- **What is being asked**: After repeating the line containing "You are a computer-use agent. Viewport: 581px", stop; until then, repeat each line of the listing below exactly, starting with the first.
Input below:
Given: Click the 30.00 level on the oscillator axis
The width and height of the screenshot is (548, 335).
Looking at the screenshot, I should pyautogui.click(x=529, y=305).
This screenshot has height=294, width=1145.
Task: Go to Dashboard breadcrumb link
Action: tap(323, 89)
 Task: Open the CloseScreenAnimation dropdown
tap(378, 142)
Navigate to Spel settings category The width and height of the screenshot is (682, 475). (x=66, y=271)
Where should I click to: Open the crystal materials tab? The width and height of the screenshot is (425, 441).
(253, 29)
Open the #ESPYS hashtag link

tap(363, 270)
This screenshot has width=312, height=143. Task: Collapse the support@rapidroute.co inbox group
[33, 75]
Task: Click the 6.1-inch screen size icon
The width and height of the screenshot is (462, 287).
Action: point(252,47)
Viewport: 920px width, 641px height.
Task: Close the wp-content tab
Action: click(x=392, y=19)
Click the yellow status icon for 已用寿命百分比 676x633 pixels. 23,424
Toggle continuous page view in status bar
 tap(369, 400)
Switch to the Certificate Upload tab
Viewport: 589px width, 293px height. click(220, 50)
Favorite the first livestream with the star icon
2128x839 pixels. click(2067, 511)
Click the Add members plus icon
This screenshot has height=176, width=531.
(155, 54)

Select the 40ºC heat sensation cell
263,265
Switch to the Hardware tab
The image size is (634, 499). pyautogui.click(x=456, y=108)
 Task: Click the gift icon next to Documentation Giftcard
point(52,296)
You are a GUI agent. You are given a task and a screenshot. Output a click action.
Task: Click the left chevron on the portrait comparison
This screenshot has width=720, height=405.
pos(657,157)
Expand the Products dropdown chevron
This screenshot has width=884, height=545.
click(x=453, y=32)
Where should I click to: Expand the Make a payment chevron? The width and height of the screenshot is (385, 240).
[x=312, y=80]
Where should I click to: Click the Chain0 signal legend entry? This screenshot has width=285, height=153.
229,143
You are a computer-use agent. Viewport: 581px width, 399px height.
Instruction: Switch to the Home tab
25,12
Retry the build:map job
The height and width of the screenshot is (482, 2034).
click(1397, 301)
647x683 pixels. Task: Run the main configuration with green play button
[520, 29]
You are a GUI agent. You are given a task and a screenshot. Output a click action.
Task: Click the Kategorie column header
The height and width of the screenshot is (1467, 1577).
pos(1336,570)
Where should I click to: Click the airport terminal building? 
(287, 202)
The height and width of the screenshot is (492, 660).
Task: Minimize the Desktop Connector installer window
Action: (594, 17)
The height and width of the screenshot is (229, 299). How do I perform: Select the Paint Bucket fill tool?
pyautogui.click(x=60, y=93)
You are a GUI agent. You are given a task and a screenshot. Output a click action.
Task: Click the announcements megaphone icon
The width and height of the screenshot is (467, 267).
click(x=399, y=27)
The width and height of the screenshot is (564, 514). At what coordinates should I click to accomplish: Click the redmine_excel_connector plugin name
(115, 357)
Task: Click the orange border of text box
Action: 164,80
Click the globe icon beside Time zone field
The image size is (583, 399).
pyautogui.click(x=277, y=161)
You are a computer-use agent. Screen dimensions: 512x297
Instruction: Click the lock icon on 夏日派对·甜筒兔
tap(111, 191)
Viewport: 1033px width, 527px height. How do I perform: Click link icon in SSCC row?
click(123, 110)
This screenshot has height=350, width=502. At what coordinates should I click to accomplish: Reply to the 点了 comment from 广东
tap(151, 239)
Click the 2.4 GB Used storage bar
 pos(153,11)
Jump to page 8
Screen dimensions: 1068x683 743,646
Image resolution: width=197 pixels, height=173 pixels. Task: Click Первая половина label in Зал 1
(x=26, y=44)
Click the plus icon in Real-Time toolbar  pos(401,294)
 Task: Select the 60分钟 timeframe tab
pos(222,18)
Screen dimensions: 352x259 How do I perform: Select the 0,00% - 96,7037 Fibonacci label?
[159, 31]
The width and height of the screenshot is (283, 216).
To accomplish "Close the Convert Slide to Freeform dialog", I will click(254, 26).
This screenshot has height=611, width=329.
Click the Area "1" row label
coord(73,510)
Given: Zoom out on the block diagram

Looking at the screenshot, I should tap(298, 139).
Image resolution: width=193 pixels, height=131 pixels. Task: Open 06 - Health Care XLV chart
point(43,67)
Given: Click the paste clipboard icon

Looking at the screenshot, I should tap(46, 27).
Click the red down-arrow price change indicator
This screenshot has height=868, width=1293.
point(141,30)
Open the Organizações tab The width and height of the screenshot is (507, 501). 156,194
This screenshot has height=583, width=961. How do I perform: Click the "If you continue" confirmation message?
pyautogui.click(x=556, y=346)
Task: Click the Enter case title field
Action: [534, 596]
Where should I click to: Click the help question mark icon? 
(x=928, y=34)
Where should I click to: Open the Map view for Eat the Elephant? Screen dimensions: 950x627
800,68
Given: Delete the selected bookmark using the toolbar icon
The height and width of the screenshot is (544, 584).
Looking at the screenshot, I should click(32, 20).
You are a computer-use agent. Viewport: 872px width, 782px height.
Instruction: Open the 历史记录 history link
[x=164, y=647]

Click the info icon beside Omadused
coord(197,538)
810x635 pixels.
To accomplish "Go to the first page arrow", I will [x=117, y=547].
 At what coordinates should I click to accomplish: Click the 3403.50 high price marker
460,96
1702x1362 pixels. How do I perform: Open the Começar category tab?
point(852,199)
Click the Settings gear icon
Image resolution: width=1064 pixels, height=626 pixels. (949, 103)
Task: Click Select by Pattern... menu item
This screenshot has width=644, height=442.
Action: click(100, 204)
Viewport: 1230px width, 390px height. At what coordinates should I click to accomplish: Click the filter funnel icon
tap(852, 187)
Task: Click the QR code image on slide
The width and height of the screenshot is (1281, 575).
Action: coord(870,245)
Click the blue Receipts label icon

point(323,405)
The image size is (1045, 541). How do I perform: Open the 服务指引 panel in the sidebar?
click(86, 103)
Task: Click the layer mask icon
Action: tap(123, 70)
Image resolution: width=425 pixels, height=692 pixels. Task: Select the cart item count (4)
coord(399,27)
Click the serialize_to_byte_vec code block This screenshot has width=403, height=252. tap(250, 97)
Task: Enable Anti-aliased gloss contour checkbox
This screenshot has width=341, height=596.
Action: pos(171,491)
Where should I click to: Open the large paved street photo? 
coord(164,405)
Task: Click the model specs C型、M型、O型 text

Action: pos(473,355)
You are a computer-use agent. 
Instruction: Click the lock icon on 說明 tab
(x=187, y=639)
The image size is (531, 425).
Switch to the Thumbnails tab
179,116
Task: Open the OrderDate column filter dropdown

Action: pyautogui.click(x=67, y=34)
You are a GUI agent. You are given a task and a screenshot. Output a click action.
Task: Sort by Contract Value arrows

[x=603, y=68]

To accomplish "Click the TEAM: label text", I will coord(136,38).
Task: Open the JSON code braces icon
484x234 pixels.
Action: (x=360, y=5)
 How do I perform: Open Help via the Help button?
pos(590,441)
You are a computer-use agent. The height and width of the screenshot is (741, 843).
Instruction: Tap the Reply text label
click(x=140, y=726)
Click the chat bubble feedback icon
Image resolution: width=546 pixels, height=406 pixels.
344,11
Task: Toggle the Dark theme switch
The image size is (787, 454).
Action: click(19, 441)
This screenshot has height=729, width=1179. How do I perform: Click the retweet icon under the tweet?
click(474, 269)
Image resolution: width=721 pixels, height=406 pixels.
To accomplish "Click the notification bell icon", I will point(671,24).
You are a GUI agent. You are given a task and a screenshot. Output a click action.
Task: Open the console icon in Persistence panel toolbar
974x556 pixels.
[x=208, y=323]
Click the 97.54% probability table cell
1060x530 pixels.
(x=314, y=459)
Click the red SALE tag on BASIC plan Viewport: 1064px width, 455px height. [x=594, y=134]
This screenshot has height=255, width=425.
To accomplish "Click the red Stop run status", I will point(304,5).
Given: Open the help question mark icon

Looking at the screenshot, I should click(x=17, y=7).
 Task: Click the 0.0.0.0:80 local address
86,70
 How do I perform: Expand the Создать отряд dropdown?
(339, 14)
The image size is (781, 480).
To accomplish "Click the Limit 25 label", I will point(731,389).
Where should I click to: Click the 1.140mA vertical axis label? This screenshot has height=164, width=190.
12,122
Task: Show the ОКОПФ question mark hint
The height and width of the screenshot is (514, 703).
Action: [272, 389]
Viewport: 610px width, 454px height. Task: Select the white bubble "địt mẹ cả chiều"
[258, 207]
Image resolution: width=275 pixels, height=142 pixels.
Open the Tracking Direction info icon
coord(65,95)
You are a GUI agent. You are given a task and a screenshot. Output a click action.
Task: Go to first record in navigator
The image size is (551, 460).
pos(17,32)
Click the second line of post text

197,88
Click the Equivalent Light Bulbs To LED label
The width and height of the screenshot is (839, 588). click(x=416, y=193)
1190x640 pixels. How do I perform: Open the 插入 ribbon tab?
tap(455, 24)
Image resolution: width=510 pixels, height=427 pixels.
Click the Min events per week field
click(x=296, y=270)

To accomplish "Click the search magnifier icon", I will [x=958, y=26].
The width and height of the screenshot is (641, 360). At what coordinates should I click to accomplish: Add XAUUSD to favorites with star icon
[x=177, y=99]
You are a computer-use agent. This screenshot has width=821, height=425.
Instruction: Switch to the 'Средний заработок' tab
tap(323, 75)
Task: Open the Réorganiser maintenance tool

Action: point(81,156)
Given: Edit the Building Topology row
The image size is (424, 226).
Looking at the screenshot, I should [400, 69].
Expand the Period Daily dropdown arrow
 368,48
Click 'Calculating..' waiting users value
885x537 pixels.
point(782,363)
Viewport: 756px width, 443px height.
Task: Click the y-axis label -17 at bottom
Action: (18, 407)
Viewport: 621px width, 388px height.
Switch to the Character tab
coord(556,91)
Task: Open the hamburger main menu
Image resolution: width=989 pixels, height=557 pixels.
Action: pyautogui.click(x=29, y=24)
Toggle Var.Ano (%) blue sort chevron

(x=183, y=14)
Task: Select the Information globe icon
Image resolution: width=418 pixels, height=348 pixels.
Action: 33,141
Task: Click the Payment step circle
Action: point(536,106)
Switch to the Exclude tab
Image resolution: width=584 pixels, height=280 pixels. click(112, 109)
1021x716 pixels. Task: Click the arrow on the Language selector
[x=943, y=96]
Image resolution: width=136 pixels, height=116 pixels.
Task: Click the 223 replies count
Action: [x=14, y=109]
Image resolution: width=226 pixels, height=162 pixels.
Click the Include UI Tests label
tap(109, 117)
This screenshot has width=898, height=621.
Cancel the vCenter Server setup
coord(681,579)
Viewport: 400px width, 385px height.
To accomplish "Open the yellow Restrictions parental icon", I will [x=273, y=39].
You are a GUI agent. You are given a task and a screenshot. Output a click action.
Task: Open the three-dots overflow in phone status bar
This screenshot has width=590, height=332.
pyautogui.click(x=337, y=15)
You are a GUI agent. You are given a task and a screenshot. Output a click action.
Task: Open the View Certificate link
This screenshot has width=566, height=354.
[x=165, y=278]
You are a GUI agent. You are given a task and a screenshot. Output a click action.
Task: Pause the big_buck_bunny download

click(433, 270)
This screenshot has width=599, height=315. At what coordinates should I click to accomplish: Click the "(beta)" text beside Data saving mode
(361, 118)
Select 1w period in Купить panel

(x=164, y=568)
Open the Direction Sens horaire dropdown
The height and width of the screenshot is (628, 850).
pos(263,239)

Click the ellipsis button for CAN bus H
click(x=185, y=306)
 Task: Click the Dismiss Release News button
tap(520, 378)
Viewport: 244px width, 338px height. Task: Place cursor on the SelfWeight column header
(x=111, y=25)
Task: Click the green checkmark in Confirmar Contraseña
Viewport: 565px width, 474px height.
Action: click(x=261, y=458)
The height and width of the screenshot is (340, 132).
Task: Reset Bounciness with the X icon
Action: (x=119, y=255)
End of Input.
- **Your response**:
Given: Click the 30.00 level on the oscillator axis
The width and height of the screenshot is (548, 335).
Looking at the screenshot, I should pyautogui.click(x=529, y=305).
This screenshot has height=294, width=1145.
Task: Go to Dashboard breadcrumb link
Action: tap(323, 89)
 Task: Open the CloseScreenAnimation dropdown
tap(378, 142)
Navigate to Spel settings category The width and height of the screenshot is (682, 475). (x=66, y=271)
Where should I click to: Open the crystal materials tab? The width and height of the screenshot is (425, 441).
(253, 29)
Open the #ESPYS hashtag link

tap(363, 270)
This screenshot has width=312, height=143. Task: Collapse the support@rapidroute.co inbox group
[33, 75]
Task: Click the 6.1-inch screen size icon
The width and height of the screenshot is (462, 287).
Action: point(252,47)
Viewport: 920px width, 641px height.
Task: Close the wp-content tab
Action: click(x=392, y=19)
Click the yellow status icon for 已用寿命百分比 676x633 pixels. 23,424
Toggle continuous page view in status bar
 tap(369, 400)
Switch to the Certificate Upload tab
Viewport: 589px width, 293px height. click(220, 50)
Favorite the first livestream with the star icon
2128x839 pixels. click(2067, 511)
Click the Add members plus icon
This screenshot has height=176, width=531.
(155, 54)

Select the 40ºC heat sensation cell
263,265
Switch to the Hardware tab
The image size is (634, 499). pyautogui.click(x=456, y=108)
 Task: Click the gift icon next to Documentation Giftcard
point(52,296)
You are a GUI agent. You are given a task and a screenshot. Output a click action.
Task: Click the left chevron on the portrait comparison
This screenshot has width=720, height=405.
pos(657,157)
Expand the Products dropdown chevron
This screenshot has width=884, height=545.
click(x=453, y=32)
Where should I click to: Expand the Make a payment chevron? The width and height of the screenshot is (385, 240).
[x=312, y=80]
Where should I click to: Click the Chain0 signal legend entry? This screenshot has width=285, height=153.
229,143
You are a computer-use agent. Viewport: 581px width, 399px height.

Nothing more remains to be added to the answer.